Interrogé par Le Monde, Fabien J. a catégoriquement nié tout « rapprochement intime ou physique » avec Candide Renard. Selon lui, la proximité entre les deux candidats pendant la nuit — ils dormaient côte à côte, comme c’est souvent le cas dans les conditions spartiates du jeu — pourrait expliquer ce que les spécialistes appellent une « pollution génétique ». En clair, un transfert involontaire de cellules par contact indirect.
Cette explication est techniquement plausible. Les experts en génétique forensique rappellent régulièrement que des traces d’ADN peuvent se déposer sur un tissu sans qu’il y ait eu contact direct avec la zone intime. Un frottement de peau, un mouvement dans le sommeil suffisent parfois. Mais dans le contexte d’une accusation d’agression sexuelle, cette donnée brouille considérablement la lecture du dossier.
Et Candide Renard, face à cette révélation ? Elle maintient sa version des faits.
Trois récits, une seule vérité — et une théorie explosive
C’est là que l’affaire prend une tournure particulièrement complexe. Trois personnes, trois versions inconciliables. Candide Renard affirme avoir été agressée par Eddy Guyot. Ce dernier nie toute implication et va même plus loin : il estime que Fabien J. et Candide Renard auraient fomenté ces accusations dans le but de l’éliminer du jeu.
Pour étayer cette hypothèse, Eddy Guyot et ses avocats soulignent un élément qui ne figurait pas dans les premiers éléments du dossier : Fabien J. et Candide Renard auraient entretenu une brève liaison amoureuse après leur retour en France. Un détail qui, selon la défense, jette une lumière différente sur la dynamique entre les deux candidats pendant le tournage. Dans l’univers de la téléréalité, les affaires impliquant des accusations graves soulèvent souvent des questions sur les pressions et les alliances entre participants.

Reste que cette théorie du complot n’est, à ce stade, qu’une hypothèse de la défense. Et le juge d’instruction, lui, ne semble pas convaincu qu’elle suffise à clore le dossier.
Ce qu’a tranché le juge — et ce qui va suivre
Le magistrat en charge du dossier a en effet été très clair dans son ordonnance. « La présence de cellules épithéliales de Fabien J. sur ce vêtement ne permet aucunement à elle seule de le mettre en cause comme auteur d’une agression sexuelle », a-t-il écrit. Et surtout : « A contrario, cela n’enlève en rien les charges pesant sur Eddy Guyot, dès lors que la partie civile a donné des explications parfaitement cohérentes sur la présence de cet ADN. »

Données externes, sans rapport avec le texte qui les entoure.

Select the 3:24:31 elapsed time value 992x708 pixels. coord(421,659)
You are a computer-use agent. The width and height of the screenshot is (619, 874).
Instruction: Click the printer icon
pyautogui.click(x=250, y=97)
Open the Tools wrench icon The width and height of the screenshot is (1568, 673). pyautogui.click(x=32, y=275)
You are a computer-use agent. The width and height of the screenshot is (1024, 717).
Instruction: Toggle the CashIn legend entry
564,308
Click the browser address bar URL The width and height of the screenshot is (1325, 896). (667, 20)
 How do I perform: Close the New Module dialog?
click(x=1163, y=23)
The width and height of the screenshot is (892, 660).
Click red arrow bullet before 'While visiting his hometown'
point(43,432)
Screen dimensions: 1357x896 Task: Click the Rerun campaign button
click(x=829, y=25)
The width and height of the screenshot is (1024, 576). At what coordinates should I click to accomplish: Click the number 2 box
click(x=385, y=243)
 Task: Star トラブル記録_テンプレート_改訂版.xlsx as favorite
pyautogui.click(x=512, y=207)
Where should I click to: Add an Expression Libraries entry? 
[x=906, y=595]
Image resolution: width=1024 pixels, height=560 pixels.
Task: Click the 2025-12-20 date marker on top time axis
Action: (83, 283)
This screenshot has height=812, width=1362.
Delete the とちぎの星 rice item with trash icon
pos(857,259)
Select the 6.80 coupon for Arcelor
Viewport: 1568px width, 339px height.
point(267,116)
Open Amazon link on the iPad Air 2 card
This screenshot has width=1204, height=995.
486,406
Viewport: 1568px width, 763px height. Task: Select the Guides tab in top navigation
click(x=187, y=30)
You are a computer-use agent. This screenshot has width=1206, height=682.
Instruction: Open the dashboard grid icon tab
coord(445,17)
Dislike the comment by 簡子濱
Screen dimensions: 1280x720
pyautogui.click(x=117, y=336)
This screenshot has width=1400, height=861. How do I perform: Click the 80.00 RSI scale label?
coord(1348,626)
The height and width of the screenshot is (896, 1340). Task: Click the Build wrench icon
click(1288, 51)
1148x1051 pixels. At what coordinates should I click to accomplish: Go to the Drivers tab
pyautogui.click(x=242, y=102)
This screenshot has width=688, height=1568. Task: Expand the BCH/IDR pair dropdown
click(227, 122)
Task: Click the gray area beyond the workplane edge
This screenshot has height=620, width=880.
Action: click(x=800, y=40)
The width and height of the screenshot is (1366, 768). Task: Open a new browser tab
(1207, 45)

En d’autres termes, l’ADN de Fabien J. ne blanchit pas automatiquement Eddy Guyot. La justice considère que Candide Renard a fourni des éléments crédibles pour expliquer la présence de ces traces sans remettre en cause son récit principal. Le juge estime que les deux éléments peuvent coexister : un transfert involontaire d’ADN par un tiers et une agression commise par une autre personne.
La balle est désormais dans le camp du parquet de Nancy. C’est lui qui devra décider de renvoyer — ou non — Eddy Guyot devant un tribunal pour y être jugé. Une décision qui pourrait intervenir dans les prochaines semaines, comme dans d’autres affaires judiciaires où l’instruction a pris plusieurs années.
Pourquoi cette affaire dépasse le cadre de Koh-Lanta
Au-delà du programme télévisé, cette affaire illustre la complexité croissante des dossiers d’agressions sexuelles à l’ère de la génétique forensique. L’ADN, longtemps considéré comme la preuve ultime, peut aussi bien innocenter que compliquer un dossier quand son interprétation n’est pas univoque. Comme le rappellent régulièrement les magistrats, la justice française est sous pression pour traiter ces dossiers avec rigueur.
Pour la production d’ALP (Adventure Line Productions) et TF1, l’épisode de 2018 a aussi soulevé des questions sur l’encadrement des candidats pendant les tournages. Quand des adultes dorment les uns à côté des autres dans des conditions extrêmes, sans surveillance nocturne, la responsabilité de la production peut légitimement être interrogée.
Sept ans après l’annulation de cette édition fantôme, l’affaire Koh-Lanta n’a toujours pas livré son verdict final. Et l’analyse ADN censée apporter des réponses a surtout ajouté une question de plus à un dossier qui n’en manquait déjà pas.